• **ABOUT THIS TASK**: Collect all lines containing the word "Given" from the data.

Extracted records
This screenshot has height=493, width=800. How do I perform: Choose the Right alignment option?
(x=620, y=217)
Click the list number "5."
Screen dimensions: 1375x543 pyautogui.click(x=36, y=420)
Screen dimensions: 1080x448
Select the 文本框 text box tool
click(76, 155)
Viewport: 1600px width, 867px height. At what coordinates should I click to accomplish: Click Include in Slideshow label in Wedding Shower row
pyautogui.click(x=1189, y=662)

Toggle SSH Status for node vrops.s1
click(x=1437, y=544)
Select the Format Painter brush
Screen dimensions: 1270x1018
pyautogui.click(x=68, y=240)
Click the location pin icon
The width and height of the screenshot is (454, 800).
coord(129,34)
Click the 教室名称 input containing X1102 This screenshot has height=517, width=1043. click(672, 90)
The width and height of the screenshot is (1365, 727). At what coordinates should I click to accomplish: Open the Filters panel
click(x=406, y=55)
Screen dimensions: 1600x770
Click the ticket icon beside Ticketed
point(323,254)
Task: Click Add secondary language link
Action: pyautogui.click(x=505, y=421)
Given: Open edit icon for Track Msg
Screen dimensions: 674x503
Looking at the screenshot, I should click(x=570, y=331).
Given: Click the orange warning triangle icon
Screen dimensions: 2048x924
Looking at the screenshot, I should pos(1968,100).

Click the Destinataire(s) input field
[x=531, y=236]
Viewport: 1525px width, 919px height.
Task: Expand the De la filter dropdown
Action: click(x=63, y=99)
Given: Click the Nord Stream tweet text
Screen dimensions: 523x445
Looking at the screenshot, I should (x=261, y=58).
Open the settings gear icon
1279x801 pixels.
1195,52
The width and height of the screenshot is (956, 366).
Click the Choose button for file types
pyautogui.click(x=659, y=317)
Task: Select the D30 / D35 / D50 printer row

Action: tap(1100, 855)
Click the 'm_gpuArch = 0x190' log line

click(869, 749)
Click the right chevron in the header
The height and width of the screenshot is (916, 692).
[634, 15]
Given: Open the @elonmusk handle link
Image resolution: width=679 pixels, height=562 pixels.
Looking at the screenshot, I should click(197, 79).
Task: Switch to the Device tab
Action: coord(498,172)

• **REPLY TO THE EXERCISE**:
Given: Open edit icon for Track Msg
Given: Click the orange warning triangle icon
Given: Click the Nord Stream tweet text
Given: Open the @elonmusk handle link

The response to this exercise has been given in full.